Skip to content

Variant Calling Pipeline#

This tutorial builds a complete somatic variant calling pipeline using oxo-flow — from raw FASTQ files to annotated VCF output. It demonstrates multi-environment workflows, resource scheduling, and real-world bioinformatics patterns.


Overview#

The pipeline follows a standard tumor–normal variant calling workflow:

graph TD
    A[fastp: trim reads] --> B[bwa mem: align]
    B --> C[samtools: sort & index]
    C --> D[GATK MarkDuplicates]
    D --> E[GATK BaseRecalibrator]
    E --> F[GATK ApplyBQSR]
    F --> G[GATK Mutect2]
    G --> H[bcftools: filter & annotate]

Project setup#

oxo-flow init variant-calling
cd variant-calling

Environment files#

Create separate environments for different toolsets:

# envs/alignment.yaml
name: alignment
channels:
  - bioconda
  - conda-forge
dependencies:
  - bwa=0.7.17
  - samtools=1.19
  - fastp=0.23.4
# envs/gatk.yaml
name: gatk
channels:
  - bioconda
  - conda-forge
dependencies:
  - gatk4=4.5.0.0
# envs/bcftools.yaml
name: bcftools
channels:
  - bioconda
  - conda-forge
dependencies:
  - bcftools=1.19

Workflow definition#

# variant-calling.oxoflow
[workflow]
name = "variant-calling"
version = "1.0.0"
description = "Somatic variant calling pipeline (tumor-normal)"
author = "Genomics Core"

[config]
reference = "/data/references/hg38/hg38.fa"

RECORD SET -
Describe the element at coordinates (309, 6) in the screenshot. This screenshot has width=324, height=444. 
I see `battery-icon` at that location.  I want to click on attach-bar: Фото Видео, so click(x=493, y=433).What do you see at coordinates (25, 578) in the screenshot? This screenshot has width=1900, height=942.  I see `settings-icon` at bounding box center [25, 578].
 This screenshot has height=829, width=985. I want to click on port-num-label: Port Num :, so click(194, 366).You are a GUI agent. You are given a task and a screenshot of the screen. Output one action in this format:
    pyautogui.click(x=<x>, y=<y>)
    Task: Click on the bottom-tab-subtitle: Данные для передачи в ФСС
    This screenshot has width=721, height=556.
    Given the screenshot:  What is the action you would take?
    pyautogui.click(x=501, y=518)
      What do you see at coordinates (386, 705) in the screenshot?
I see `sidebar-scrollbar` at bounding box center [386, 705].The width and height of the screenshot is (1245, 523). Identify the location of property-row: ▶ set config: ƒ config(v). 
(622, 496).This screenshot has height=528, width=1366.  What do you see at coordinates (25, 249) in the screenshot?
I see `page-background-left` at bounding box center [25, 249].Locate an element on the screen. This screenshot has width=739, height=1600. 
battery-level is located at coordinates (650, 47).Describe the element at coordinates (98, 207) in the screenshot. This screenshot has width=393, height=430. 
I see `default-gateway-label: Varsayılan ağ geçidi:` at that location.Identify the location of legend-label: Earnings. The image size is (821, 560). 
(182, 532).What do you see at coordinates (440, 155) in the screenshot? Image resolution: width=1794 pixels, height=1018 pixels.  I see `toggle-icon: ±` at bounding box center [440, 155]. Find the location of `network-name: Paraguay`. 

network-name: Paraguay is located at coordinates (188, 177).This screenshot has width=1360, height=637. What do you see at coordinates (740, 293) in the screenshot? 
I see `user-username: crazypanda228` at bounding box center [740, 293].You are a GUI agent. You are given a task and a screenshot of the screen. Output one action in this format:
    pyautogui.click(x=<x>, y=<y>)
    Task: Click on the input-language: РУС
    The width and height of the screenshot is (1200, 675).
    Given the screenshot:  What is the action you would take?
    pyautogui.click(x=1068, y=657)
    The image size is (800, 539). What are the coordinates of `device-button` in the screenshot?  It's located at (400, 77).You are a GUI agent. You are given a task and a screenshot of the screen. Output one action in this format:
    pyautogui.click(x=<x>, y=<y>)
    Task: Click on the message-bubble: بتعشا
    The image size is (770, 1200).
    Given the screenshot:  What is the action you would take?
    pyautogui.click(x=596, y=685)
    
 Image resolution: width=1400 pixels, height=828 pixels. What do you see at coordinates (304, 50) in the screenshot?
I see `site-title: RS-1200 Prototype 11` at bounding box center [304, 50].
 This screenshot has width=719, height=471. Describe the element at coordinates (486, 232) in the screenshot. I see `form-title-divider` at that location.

ABOUT THIS EXERCISE -
For the variant calling pipeline tutorial above, decide whether each statement agrees with it, answering yes or no and quoting the deciding words: (a) The gatk environment pins gatk4 to version 4.5.0.0. (b) Alignment with bwa mem happens before read trimming with fastp. (c) The pipeline follows a germline variant calling workflow.

EXERCISE RESPONSE -
(a) Yes: "gatk4=4.5.0.0"
(b) No: "A[fastp: trim reads] --> B[bwa mem: align]"
(c) No: "a standard tumor–normal variant calling workflow"